Research Article: Practical Approaches to the Use of Lenalidomide in Multiple Myeloma: A Canadian Consensus

Date Published: October 14, 2012

Publisher: Hindawi Publishing Corporation

Author(s): Donna Reece, C. Tom Kouroukis, Richard LeBlanc, Michael Sebag, Kevin Song, John Ashkenas.

http://doi.org/10.1155/2012/621958

Abstract

In Canada, lenalidomide combined with dexamethasone (Len/Dex) is approved for use in relapsed or refractory multiple myeloma (RRMM). Our expert panel sought to provide an up-to-date practical guide on the use of lenalidomide in the managing RRMM within the Canadian clinical setting, including management of common adverse events (AEs). The panel concluded that safe, effective administration of Len/Dex treatment involves the following steps: (1) lenalidomide dose adjustment based on creatinine clearance and the extent of neutropenia or thrombocytopenia, (2) dexamethasone administered at 20–40 mg/week, and (3) continuation of treatment until disease progression or until toxicity persists despite dose reduction. Based on available evidence, the following precautions should reduce the risk of common Len/Dex AEs: (1) all patients treated with Len/Dex should receive thromboprophylaxis, (2) erythropoiesis-stimulating agents (ESAs) should be used cautiously, and (3) females of child-bearing potential and males in contact with such females must use multiple contraception methods. Finally, while Len/Dex can be administered irrespective of prior therapy and in all prognostic subsets, patients with chromosomal deletion 17(p13) have less favorable outcomes with all treatments, including Len/Dex. New directions for the use of lenalidomide in RRMM are also considered.

Partial Text

Multiple myeloma (MM), the second most common hematological malignancy in adults, is associated with various clinical manifestations including anemia, lytic bone lesions, and renal and immune impairments. According to Canadian Cancer statistics, an estimated 2300 Canadians will be diagnosed with MM and 1350 will die from this disease in 2011 [1]. While no cure for MM is available, five-year survival rates have risen substantially in Canada and elsewhere over the last decade, partly due to novel therapies such as thalidomide, bortezomib, and lenalidomide [2, 3]. Nonetheless, regardless of initial treatment, most patients will eventually relapse and require salvage therapy, often consisting of novel agents, alone or in combination.

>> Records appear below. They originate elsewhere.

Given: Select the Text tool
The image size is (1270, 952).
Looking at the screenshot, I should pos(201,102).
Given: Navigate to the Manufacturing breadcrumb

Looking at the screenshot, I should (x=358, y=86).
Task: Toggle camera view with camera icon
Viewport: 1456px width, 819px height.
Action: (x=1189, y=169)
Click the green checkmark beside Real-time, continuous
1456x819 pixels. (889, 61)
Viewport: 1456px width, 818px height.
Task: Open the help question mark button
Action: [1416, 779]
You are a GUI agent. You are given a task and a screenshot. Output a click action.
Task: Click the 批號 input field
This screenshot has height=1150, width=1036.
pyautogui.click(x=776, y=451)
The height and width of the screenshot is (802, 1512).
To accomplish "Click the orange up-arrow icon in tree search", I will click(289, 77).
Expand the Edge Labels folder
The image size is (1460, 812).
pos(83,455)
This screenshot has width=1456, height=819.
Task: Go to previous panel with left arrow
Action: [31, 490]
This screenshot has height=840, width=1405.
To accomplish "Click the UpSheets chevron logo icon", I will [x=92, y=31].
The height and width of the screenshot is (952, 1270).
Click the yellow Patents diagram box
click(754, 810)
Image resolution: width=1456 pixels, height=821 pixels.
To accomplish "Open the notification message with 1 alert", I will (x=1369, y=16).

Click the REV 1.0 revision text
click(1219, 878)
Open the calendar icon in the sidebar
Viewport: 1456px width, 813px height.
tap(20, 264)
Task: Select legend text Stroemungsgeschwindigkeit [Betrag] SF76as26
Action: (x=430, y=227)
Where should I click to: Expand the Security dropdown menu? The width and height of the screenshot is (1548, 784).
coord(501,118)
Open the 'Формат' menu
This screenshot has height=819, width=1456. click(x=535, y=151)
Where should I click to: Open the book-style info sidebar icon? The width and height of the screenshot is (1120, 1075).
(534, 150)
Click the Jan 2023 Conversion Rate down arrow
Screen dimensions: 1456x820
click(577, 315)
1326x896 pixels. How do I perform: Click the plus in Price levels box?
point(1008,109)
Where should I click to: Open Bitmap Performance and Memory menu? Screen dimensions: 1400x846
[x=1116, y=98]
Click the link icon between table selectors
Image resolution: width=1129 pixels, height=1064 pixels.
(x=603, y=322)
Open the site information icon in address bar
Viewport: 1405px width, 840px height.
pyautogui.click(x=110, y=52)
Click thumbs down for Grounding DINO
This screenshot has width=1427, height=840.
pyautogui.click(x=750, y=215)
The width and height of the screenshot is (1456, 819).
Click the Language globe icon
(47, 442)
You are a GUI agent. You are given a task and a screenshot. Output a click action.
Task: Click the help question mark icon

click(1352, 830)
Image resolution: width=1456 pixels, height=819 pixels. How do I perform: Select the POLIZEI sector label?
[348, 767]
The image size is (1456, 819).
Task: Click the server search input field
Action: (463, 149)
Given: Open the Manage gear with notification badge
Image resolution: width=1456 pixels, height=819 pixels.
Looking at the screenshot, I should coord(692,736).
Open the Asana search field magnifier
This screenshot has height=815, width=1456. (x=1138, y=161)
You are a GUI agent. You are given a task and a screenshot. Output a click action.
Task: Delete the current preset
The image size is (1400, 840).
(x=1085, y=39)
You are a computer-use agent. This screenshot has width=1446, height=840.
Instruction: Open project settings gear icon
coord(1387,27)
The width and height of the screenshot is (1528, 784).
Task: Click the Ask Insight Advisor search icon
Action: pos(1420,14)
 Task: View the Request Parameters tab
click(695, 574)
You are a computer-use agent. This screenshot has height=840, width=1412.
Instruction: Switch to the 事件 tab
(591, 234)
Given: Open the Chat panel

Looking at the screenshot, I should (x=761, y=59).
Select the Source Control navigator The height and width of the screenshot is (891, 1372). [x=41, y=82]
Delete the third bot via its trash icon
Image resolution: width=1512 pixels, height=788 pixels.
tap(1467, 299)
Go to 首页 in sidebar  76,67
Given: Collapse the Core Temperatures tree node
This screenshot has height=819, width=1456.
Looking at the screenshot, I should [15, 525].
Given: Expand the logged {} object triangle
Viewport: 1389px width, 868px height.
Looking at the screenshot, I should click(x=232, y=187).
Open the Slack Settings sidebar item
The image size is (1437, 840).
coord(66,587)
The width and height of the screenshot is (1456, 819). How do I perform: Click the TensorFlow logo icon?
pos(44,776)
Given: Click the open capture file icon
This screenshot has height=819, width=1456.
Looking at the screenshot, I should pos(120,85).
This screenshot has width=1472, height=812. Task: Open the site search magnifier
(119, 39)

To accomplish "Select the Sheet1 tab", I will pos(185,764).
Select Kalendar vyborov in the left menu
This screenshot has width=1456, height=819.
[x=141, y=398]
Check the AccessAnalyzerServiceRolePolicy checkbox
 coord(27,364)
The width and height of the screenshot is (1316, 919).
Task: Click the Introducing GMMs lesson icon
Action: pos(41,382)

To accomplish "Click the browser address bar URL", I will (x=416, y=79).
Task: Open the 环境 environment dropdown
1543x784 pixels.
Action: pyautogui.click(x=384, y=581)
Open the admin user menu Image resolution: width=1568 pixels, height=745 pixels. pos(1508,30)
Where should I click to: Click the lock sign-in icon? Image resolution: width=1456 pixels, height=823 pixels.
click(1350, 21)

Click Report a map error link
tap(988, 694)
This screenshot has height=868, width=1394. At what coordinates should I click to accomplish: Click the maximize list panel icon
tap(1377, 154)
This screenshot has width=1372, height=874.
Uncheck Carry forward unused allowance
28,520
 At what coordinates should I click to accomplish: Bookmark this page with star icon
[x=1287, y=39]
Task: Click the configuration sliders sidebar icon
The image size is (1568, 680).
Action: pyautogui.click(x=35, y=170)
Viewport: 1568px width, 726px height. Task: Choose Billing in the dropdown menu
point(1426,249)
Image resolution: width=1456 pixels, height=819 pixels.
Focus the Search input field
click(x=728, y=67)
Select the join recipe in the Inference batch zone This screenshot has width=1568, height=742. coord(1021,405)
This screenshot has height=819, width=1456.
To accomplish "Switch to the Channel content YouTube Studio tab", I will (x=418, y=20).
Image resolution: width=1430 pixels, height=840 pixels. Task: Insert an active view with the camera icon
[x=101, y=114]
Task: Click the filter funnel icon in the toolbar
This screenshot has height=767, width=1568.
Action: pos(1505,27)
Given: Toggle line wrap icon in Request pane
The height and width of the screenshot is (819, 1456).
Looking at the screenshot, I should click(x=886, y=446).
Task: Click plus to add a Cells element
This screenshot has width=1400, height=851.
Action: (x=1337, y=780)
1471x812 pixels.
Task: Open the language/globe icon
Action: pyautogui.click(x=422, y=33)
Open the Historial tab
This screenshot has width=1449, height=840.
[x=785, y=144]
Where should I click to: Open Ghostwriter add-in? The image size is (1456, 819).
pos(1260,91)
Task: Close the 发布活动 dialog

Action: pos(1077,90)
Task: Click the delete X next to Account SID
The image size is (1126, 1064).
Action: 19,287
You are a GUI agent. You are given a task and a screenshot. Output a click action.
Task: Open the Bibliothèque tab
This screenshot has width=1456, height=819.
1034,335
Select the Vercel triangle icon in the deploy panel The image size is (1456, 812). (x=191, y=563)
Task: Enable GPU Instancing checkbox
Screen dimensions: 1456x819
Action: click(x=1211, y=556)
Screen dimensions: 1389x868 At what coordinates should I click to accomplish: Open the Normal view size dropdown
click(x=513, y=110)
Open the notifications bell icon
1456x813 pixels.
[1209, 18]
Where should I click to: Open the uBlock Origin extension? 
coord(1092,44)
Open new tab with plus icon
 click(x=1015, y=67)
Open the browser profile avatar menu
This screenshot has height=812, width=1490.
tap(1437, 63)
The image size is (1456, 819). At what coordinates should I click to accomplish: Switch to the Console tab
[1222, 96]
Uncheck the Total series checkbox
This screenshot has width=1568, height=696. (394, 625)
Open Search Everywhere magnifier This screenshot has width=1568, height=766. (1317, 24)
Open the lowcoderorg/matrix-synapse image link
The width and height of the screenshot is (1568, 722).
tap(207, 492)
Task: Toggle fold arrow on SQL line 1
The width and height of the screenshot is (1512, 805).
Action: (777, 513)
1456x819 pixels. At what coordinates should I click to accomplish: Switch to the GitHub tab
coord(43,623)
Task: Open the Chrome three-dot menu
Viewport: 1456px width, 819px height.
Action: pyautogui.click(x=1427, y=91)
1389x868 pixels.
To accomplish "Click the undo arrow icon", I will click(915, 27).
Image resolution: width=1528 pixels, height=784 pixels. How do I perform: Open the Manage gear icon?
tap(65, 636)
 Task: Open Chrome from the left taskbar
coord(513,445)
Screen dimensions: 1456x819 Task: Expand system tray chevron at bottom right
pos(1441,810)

The expert panel convened in Paris, France, on May 2, 2011, in conjunction with the 13th International Myeloma Workshop. The group met to discuss the use of lenalidomide in the management of RRMM in the Canadian environment. The Chair (DR) invited panelists to research and write individual sections of the paper.

In October 2008, the combination of lenalidomide and dexamethasone (Len/Dex) was approved in Canada for the treatment of RRMM in patients who had received at least one prior therapy. This approval was based on evidence from two phase III trials, namely, MM009 [12] and MM010 [13], which showed significant benefits in response rate (RR), time to progression (TTP), and overall survival (OS) following Len/Dex therapy, compared with dexamethasone monotherapy. The benefits of Len/Dex over dexamethasone alone were seen in all age groups and were independent of previous therapy type. Based on the currently approved indication for this agent in Canada and the results of available studies, the initiation of lenalidomide therapy is not limited by the number or type of previous lines of therapy, although OS and progression-free survival are greater among patients with only one prior therapy versus those with two or more prior therapies [35].

The safety and toxicity of lenalidomide have been evaluated in published clinical trials [12, 13], as well as in an expanded-access program for Canadian and international patients [45]. Although lenalidomide is well tolerated by most patients, some adverse effects are common during treatment. However, some of the more significant side effects associated with thalidomide are not seen with lenalidomide. Indeed, in the MM-009 and MM-010 studies, the incidences of grade 3-4 constipation, somnolence, and peripheral neuropathies were similar for the Len/Dex-treated group compared to the dexamethasone monotherapy group [12, 13]. Importantly, side effects associated with Len/Dex are not affected by the number of prior therapies [35].

Based on available evidence, Len/Dex appears to be an effective and safe treatment strategy for RRMM patients, regardless of the type and number of prior therapies. In order to ensure optimal balance between efficacy and tolerability, lenalidomide dose and schedule should be adjusted based on creatinine clearance and presence of neutropenia and thrombocytopenia; dexamethasone should typically be administered at weekly doses of 20–40 mg, and treatment should be continued until disease progression or toxicity, even in patients requiring dose reduction.